Students in professor Jamie Horton’s Theater 65 course, “New Plays in Development,” are assigned to one of the four productions where they can learn from and collaborate with Dartmouth alumni. The students work in different capacities depending on their interests and skills, Gordon said.

McClure noted that artistic retreats and professional theater programs, including the New York Theater Company and the Sun Dance Theater Lab, influenced VoxFest. The workshops expose students to collaboration among professional theater artists.

“A lot of the learning is observational because they’re watching us, professional artists, make a new work sort of from the ground up,” McClure remarked. “This is great because it’s a chance for them to see how things get made in the real world, outside of a college or educational situation.”

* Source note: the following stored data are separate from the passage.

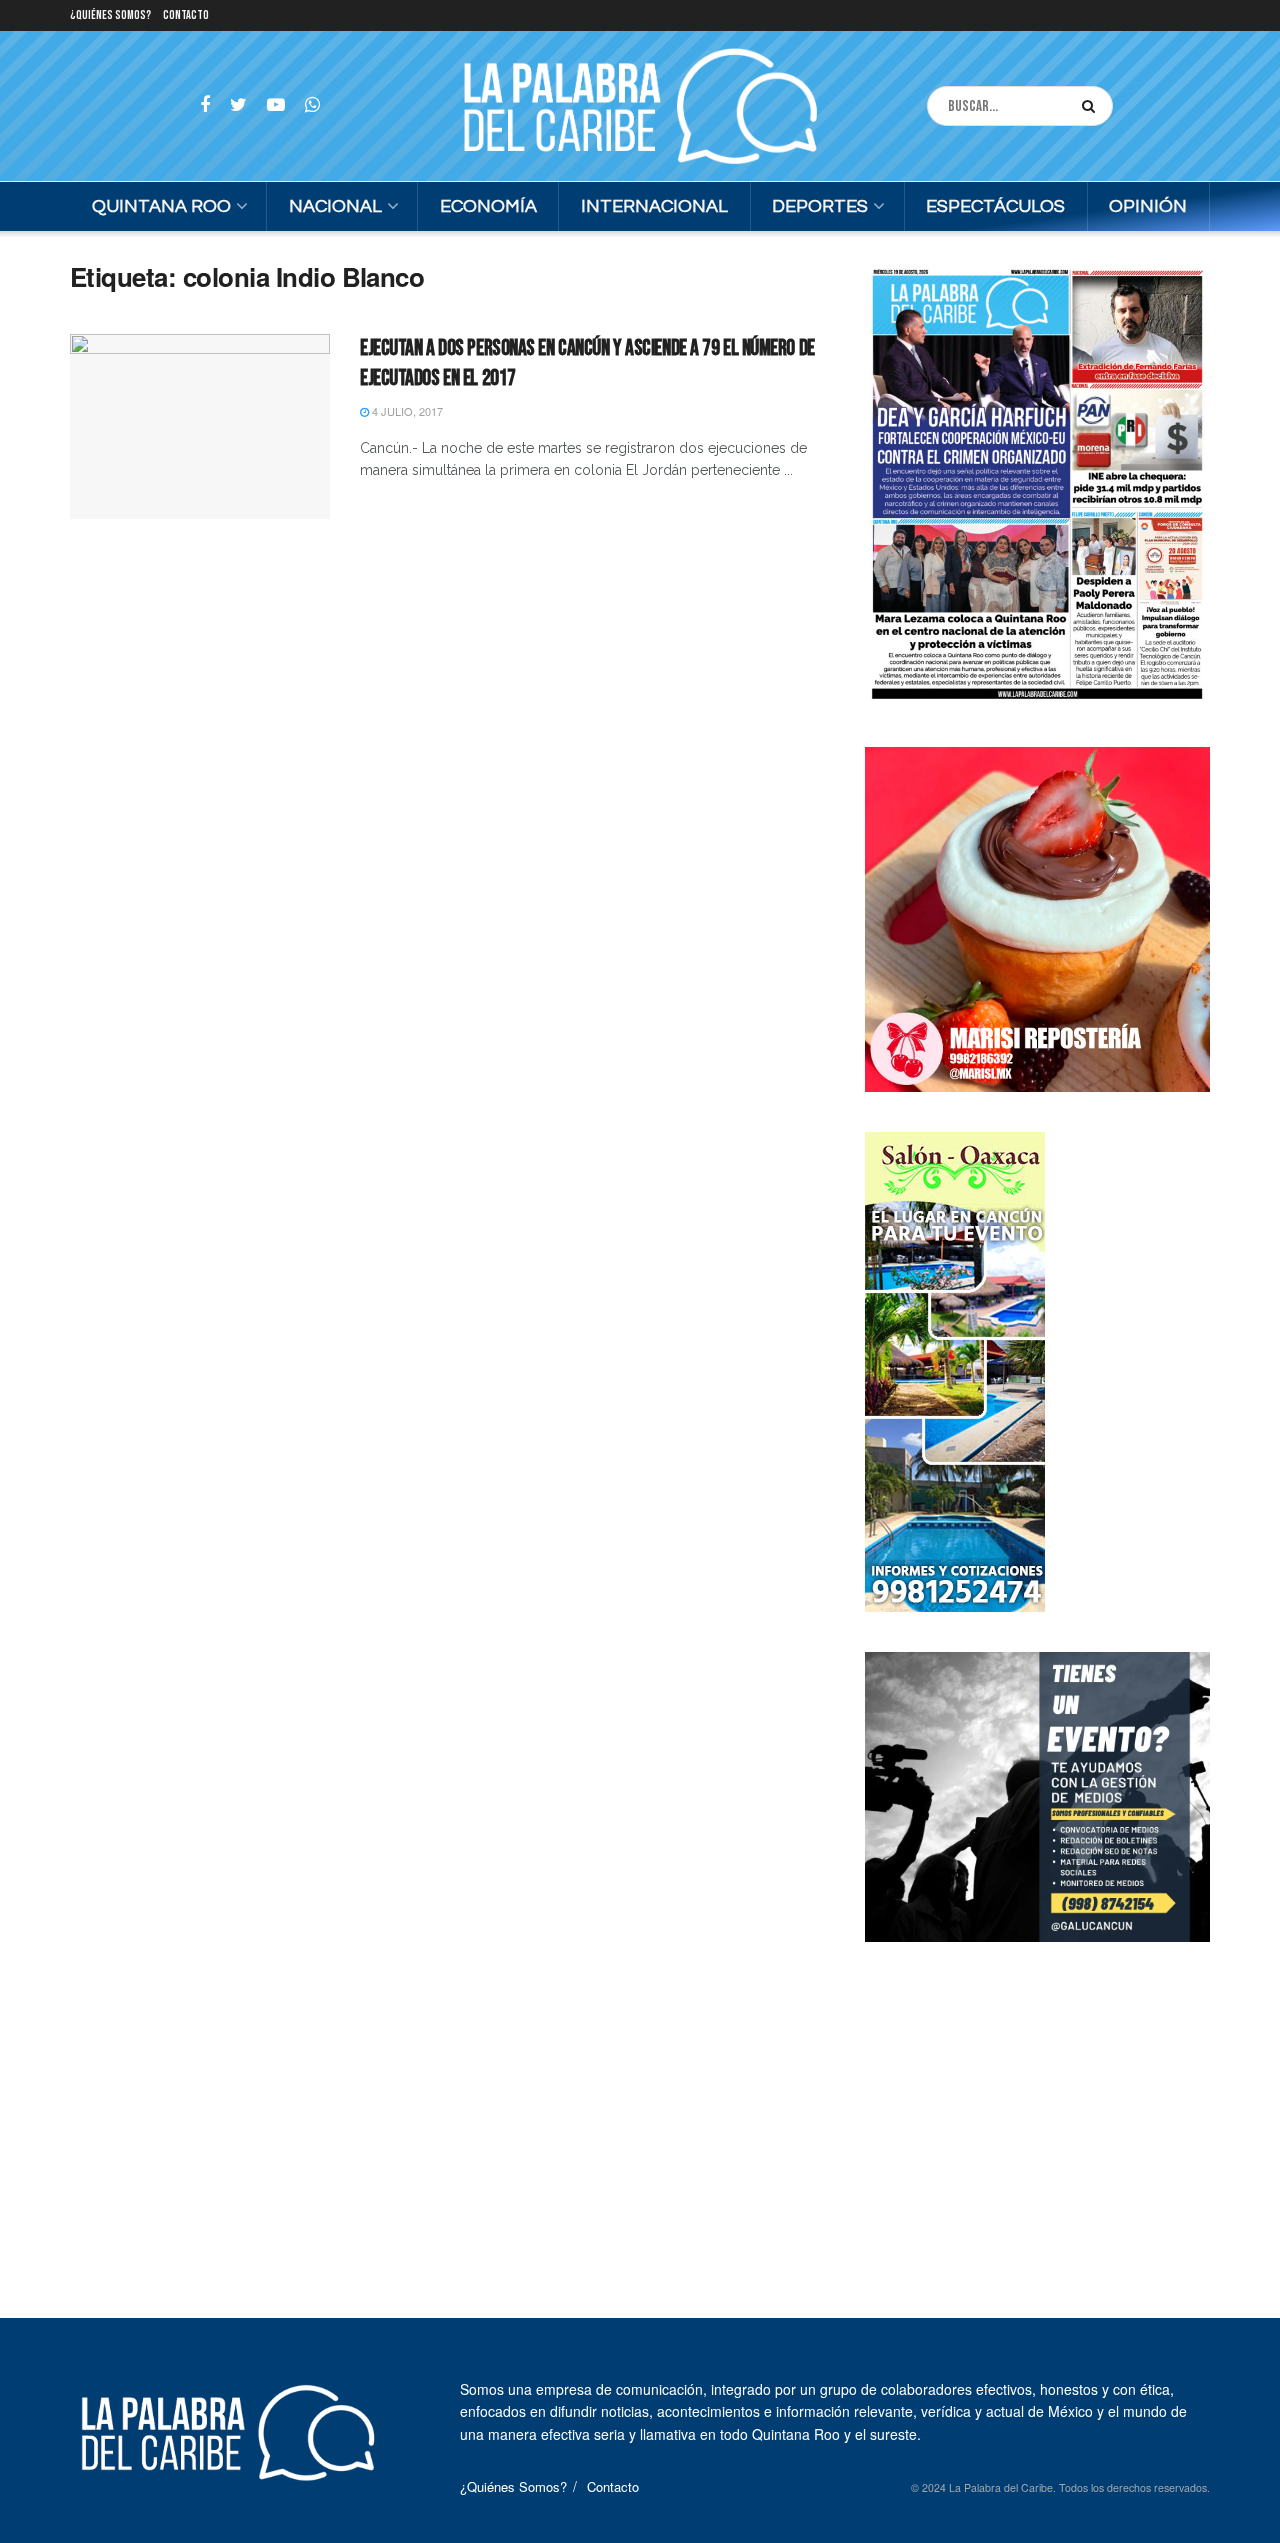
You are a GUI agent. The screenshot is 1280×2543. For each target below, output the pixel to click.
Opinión (1148, 206)
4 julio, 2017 (406, 411)
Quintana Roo (161, 206)
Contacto (186, 15)
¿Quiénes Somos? (110, 15)
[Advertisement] (1038, 2107)
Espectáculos (995, 206)
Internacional (654, 206)
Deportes (820, 206)
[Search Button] (1092, 106)
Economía (488, 206)
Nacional (335, 206)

McClure’s production, “Tear a Root from the Earth,” is a folk musical following a rural Afghan family over the course of several generations. The piece is adapted from a concept album written by Americana and folk artist Johnny Walsh and his band Gramophonic.

Last year, McClure worked on the first act of “Tear a Root from the Earth” at VoxFest. The first act is set in Afghanistan in 2006-2007, at the height of the insurgency. The second act, which she is currently workshopping, is set in Afghanistan during the Soviet occupation in the 1980s.

The musical explores a young woman’s relationship to political ideology, family and the external forces pressuring family during the occupation, McClure said.

“The music starts off very traditional, and then it begins to have foreign Western influences, and eventually it turns very folky. It kind of sounds like American music, and that’s supposed to speak to the influence of foreign powers in the country even though there are no foreign characters,” Gordon said. “There are no characters who are not part of the Afghani family.”

Walsh and Afghan musician Qais Essar co-composed Act Two, fusing Essar’s traditional and classical Afghan sounds with Gramophonic’s Americana folk, blues and rock music.

Gordon and Sid Mehra ’18 are working with McClure on the piece in very different capacities. Mehra plays one of the characters in the musical and performs in the band. Gordon, on the other hand, works as McClure’s assistant director and stage manager while completing dramaturgical research.

“The teaching is very hands-on, in the sense that there are practical things that they’re accomplishing and contributing to the work,” McClure said.

Chodos’ concept piece, “Macbeth in Rhythm,” is based on the director’s graduate school actor training. The production is an abridged version of Shakespeare’s “Macbeth,” retaining the text while also incorporating Serbian and Georgian folk songs and experimenting with rhythm and touch.

Virginia Ogden ’18 is acting in the production along with several professional actors from Los Angeles.

“I think it’s a really, really cool way for someone like me to see what people who have taken my courses are doing in the field of theater right now,” Ogden said. “The variety is incredible — the fact that it’s being offered here in Hanover is incredible because this is world-class theater.”

“Macbeth in Rhythm” and “Tear a Root from the Earth” will play at the Bentley Theater tonight, July 8, at 5:30 p.m. and 8:00 p.m., respectively.

Haley Gordon ’17 is a member of The Dartmouth senior staff.